Researchers are hopeful that traumatic memories can be reduced, and possibly eliminated, with reinvented exposure therapy.
Stephen Maren, professor of psychological and brain sciences at Texas A&M University, and his colleagues have found a way to minimize the impact of traumatic memories in individuals who suffer from adverse trauma-related symptoms. Their research suggests that clinical procedures used to reactivate these memories offer an opportunity to also altered them or even erase them entirely. The team published their findings this month in Nature Neuroscience.
Therapists sometimes use imaginary to safely retrieve traumatic memories or experiences. Maren used the example of a veteran wounded by an explosive device who might be asked to re-experience the lights and sounds of the explosion without the consequences of the actual event. This is done in order to desensitize the patients to the memories through exposure therapy.
“The one major challenge is when you do the extinction procedures, it doesn’t erase the original trauma memory,” Maren said. “It’s always there and can bubble back up, which is what causes relapse for people who re-experience fear.”
In the study, the team notes, “Reconsolidation may be a viable therapeutic target to inhibit pathological fear memories. In the clinic, incidental or imaginal reminders are used for safe retrieval of traumatic memories of experiences that occurred elsewhere. However, it is unknown whether indirectly retrieved traumatic memories are sensitive to disruption.”
So, the Texas A&M researchers took the concept behind current exposure treatment and attempted to “isolate a memory and drive fear responses by reactivating it artificially, and potentially disrupt the original memory itself,” Maren said, adding that their findings “suggest that procedures currently used by clinicians to indirectly reactivate traumatic memories create an opportunity to change or eliminate them.”
A conditioning procedure was utilized in which a signal becomes indirectly associated with a fearful event. When it is introduced again, later on, it indirectly reactivates a memory, increases activity in the hippocampus, which is the brain’s memory center. This part of the brain also helps a person to store new information. Damage to the hippocampus due to trauma can cause flashbacks, an inability to remember important facts, an inability to store new information or cause one to become forgetful.

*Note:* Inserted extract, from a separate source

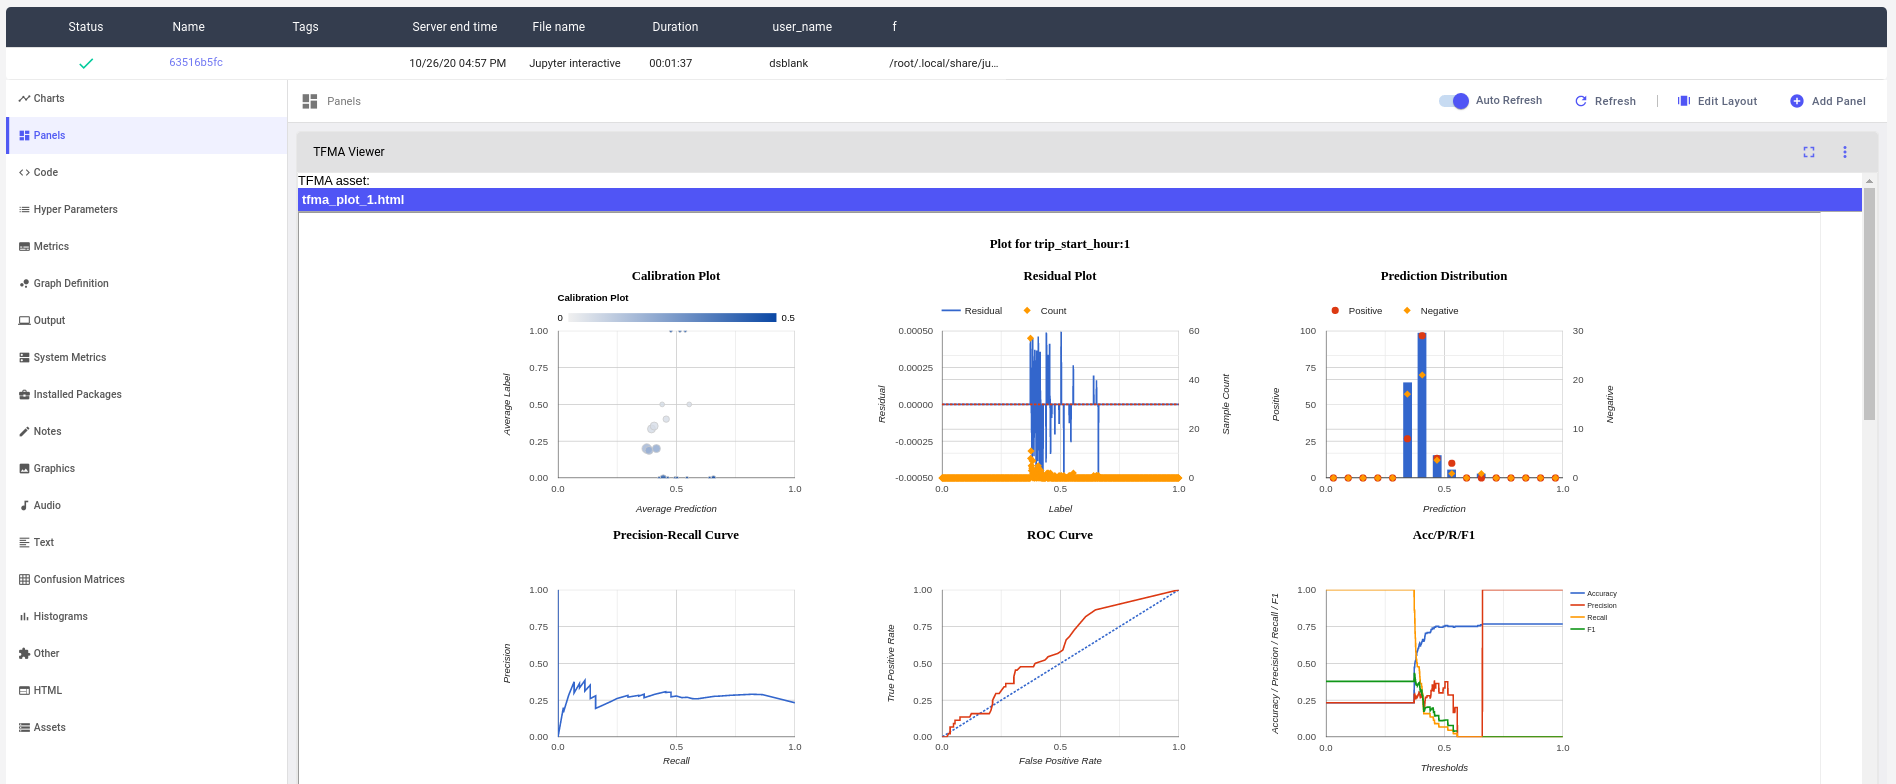1896x784 pixels.
Task: Click the Audio music note icon
Action: tap(24, 506)
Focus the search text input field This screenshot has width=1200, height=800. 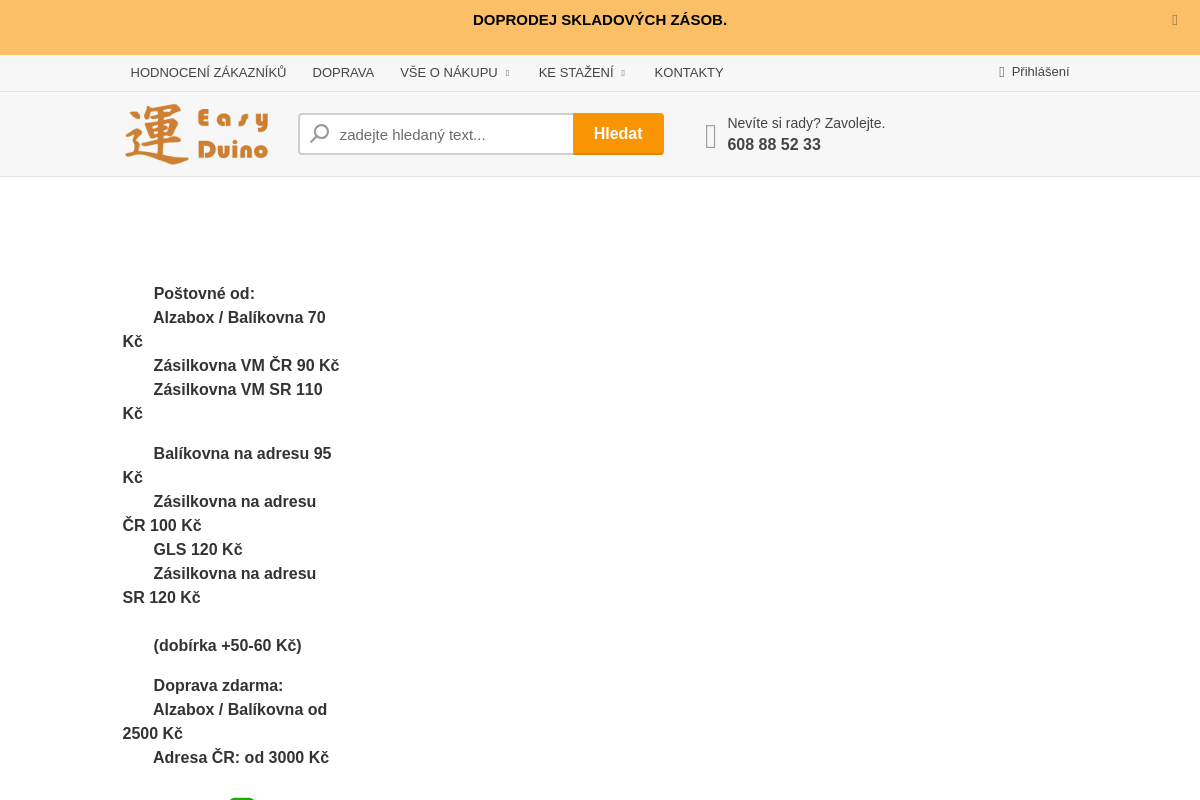click(x=450, y=134)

The team explains, “Here we used a backward (BW) conditioning procedure to indirectly retrieve and manipulate a hippocampus (HPC)-dependent contextual fear engram in male rats. We show that conditioned freezing to a BW conditioned stimulus (CS) is mediated by fear to the conditioning context, activates HPC ensembles that can be covertly captured, and chemo genetically activated to drive fear, and is impaired by post-retrieval protein synthesis inhibition. These results reveal that indirectly retrieved contextual fear memories reactivate HPC ensembles and undergo protein synthesis-dependent reconsolidation. Clinical interventions that rely on indirect retrieval of traumatic memories, such as imaginal exposure, may open a window for editing or erasure of neural representations that drive pathological fear.”
Maren said further research is needed to determine whether it would be possible to allow for the permanent loss of trauma memories.